I really haven't a good excuse as to why I haven't posted for such a long time. I think part of me as ignored the blog, ignored the raw feelings that accompany my writings, actually ignored the hurt, the missing, the nausea, the longing all that come from writing on this blog. I have been better about being able to push the scenes of the accident from my mind faster when they intrude, infest at the worst times. And yet I feel guilty for not thinking of Loughlin continuously, for finding joy in life or getting myself busy so that the grief is not all encompassing.
Last night our ward celebrated the 24th of July, a holiday set aside for the appreciation we have of our ancestors that crossed across the plains and settle in the Salt Lake Valley and establish the church my family belongs to. My new calling keeps me busy during the party but as people left and the building grew empty my thoughts drifted back to better times, times when life was so simple and yet I did not realize how blessed my life was. Harlen had left earlier and as I walked outside to 4 of my children waiting for me, the longing hit me like a wave at Big Surf. I couldn't breath. I still don't understand anything positive that could come from my loss.I still struggle with my testimony everyday. I still find it difficult to pray to my Father in Heaven and now I feel guilty for not thinking of Loughlin all of the time. But I got to a point that I could not even do the smallest of chores without being distracted. In two weeks my sleep time never surpassed 4 hrs a night and my physical body started to feel the repercussions. I couldn't take care of my family and my relationship with others was suffering.
I have already received blessings from my new calling. I have realized how important the parable of the lost sheep is. I never could understand why we should leave so many to save one. I understand now, the worth of one soul is great...............
3 comments:
Just want you to know that your words and perspective help me so much. I check your blog every once in a while so I am a blog friend I guess! :) I hope you don't mind. You have shown so much strength in this human world because your testimony and knowledge of eternity comes through in all your struggles and ups and downs. I often cry for you and what you have to face. I am sorry.
I have a teenage son that I struggle with and your comments always make me stop and think.

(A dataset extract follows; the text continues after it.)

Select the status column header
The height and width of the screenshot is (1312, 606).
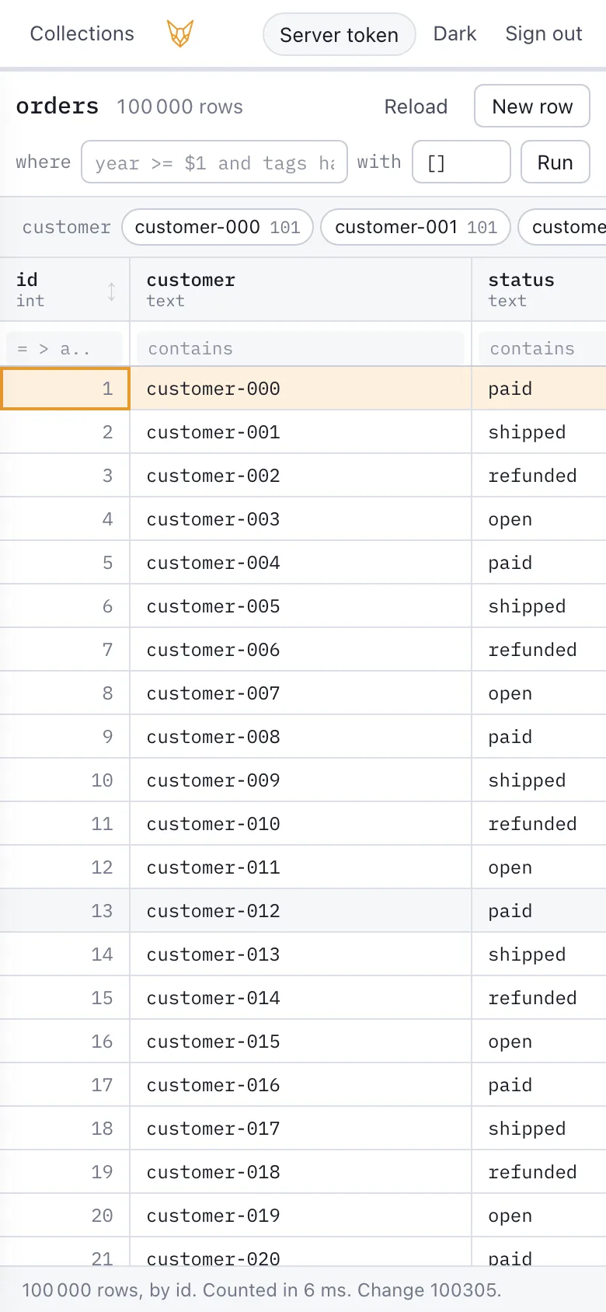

I am also excited for your new calling! I have been in the RS presidency and know that the blessings just keep coming! You have so much wisdom to offer others. Good luck and hang in there.
Had a great time with your cousin Amy a few weeks ago! I'm proud of the progress you are making. I'm sorry it's so hard. Just dive into your new calling and lose yourself in service.
Much love!
The worth of YOUR soul is great. Loughlin would want you to be happy, not sad all the time. Let the blessings come into your life--you deserve a break from the hard, though it continues. You have so much wisdom. They are lucky to have you serving in RS. You will be fabulous!